# /etc/rc.d/rc.sysinit.author: No such file or directory



## Eddie10 (Apr 22, 2007)

My tivo can't seem to find the rc.sysinit.author file. However, it's there and the chmod has been set to 755 and it shows in ls -l as being executable.

This is the line in my log - 
kernel: /etc/rc.d/rc.sysinit: /etc/rc.d/rc.sysinit.author: No such file or directory

I thought maybe I might have used a windows editor for it, so I deleted the old one and typed a new one using joe, which I them also chmoded to 755. It still can't find the file.

I can't figure out why it can't find the file. I'm using a Series 1 DTivo, which has just just been updated to 3.5b.

Also, the file has the correct name and hackman can edit it, so the file isn't misnamed.

Thanks for your help.


----------



## classicsat (Feb 18, 2004)

Is it in the active root partition? Put it in both to be sure.


----------



## Eddie10 (Apr 22, 2007)

It's on the active partition which is hda7, but I can copy it to hda4 to be certain, but I'm pretty sure hda7 is the active partition (it's what comes up with df).

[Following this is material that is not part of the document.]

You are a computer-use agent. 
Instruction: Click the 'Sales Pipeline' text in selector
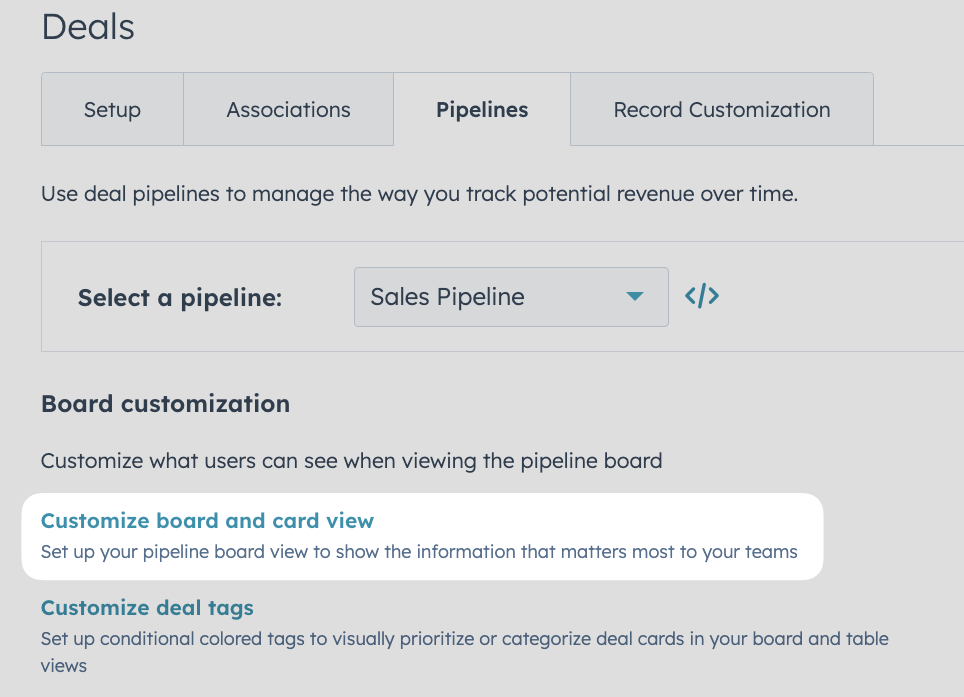pos(447,297)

Any other ideas?


----------



## Finnstang (Sep 11, 2003)

Can you go to the directory it is in and then do an ls -l and a pwd and then post the results?


----------



## Eddie10 (Apr 22, 2007)

Finnstang said:


> Can you go to the directory it is in and then do an ls -l and a pwd and then post the results?

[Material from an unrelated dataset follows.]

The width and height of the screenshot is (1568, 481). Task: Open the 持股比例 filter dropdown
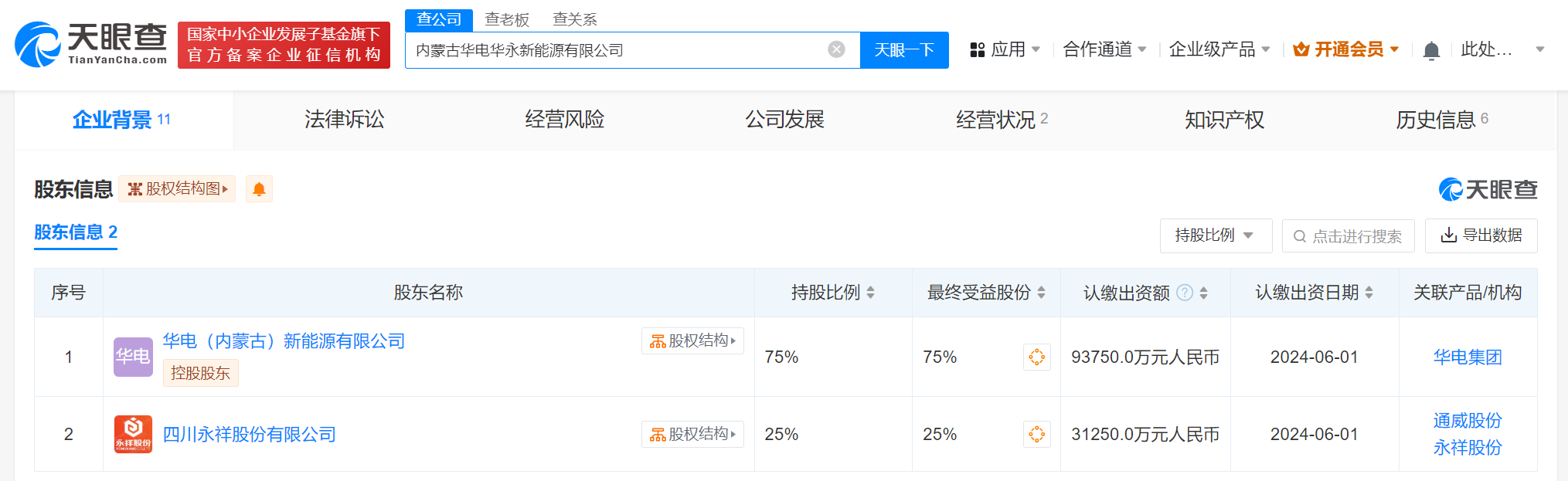tap(1215, 235)
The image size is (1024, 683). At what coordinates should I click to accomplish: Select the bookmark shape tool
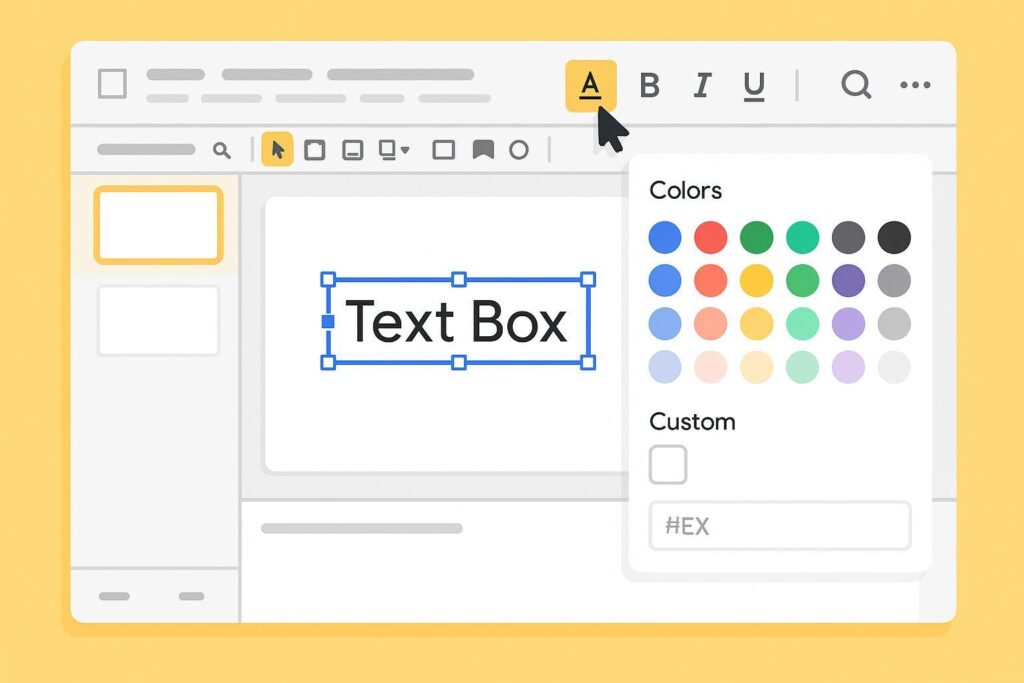coord(483,150)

Here is the relevant part (it won't let me post them because it's convinced it has one more more URLs or image calls) -

-rwxr-xr-x 1 0 0 22519 Apr 21 15:48 rc.sysinit
-rwxr-xr-x 1 0 0 42 Apr 22 14:34 rc.sysinit.author


----------



## lew (Mar 12, 2002)

You have to kill the intrid or your changes, including the author file, will vanish when you boot.

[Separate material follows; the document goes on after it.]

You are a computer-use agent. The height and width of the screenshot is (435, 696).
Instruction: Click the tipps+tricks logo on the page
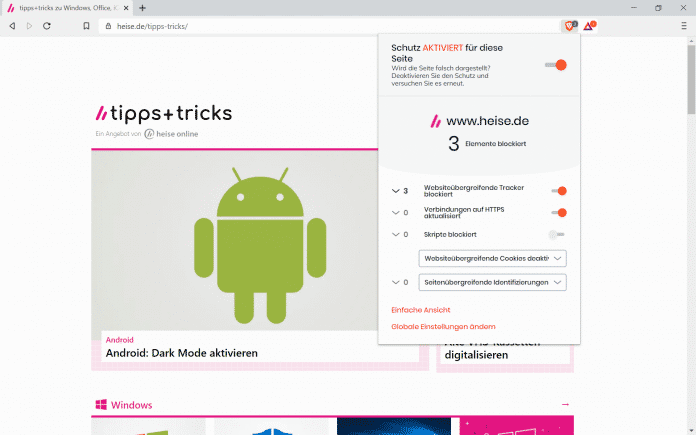163,112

The easiest way is to use the turbonet install CD or go to Steve Jenkins site.

Series 1 DTivo units, that have never been hacked, also have to FLASH the ROM.

I think some of the kernels floating around may have already had this done.


----------



## Eddie10 (Apr 22, 2007)

lew said:


> You have to kill the intrid or your changes, including the author file, will vanish when you boot.
> 
> The easiest way is to use the turbonet install CD or go to Steve Jenkins site.
> 
> ...


I already killed the initrd (I used the Cachecard drivers disk) and I've rebooted a number of times without incident (except for it not being able to find my author file).


----------